Your instructions –
The entries are to be printed again word for word, but no picture may appear.

Collection entries
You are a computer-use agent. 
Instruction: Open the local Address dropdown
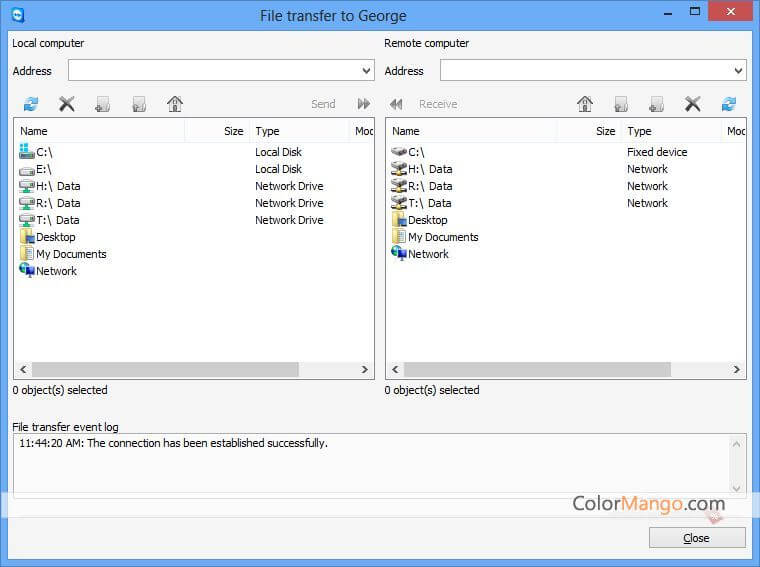pos(366,71)
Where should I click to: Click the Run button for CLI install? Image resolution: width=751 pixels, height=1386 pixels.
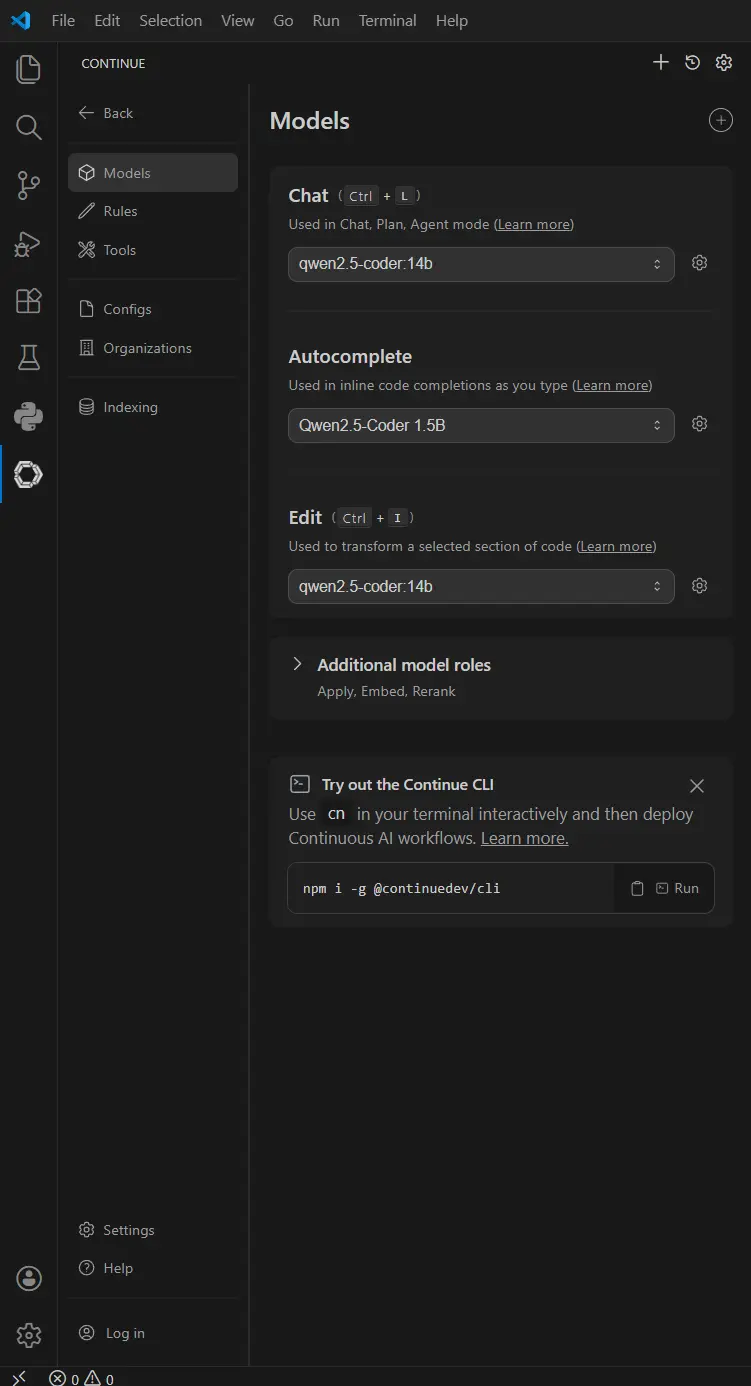tap(677, 888)
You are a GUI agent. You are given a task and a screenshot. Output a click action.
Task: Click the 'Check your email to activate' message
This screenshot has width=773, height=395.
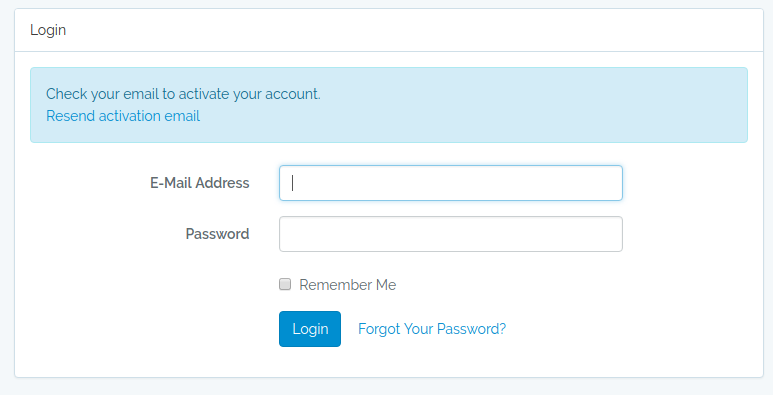pyautogui.click(x=183, y=94)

Answer to the problem –
You are a computer-use agent. 
Instruction: Open the local Address dropdown
pos(366,71)
Where should I click to: Click the Run button for CLI install? Image resolution: width=751 pixels, height=1386 pixels.
tap(677, 888)
You are a GUI agent. You are given a task and a screenshot. Output a click action.
Task: Click the 'Check your email to activate' message
This screenshot has width=773, height=395.
pyautogui.click(x=183, y=94)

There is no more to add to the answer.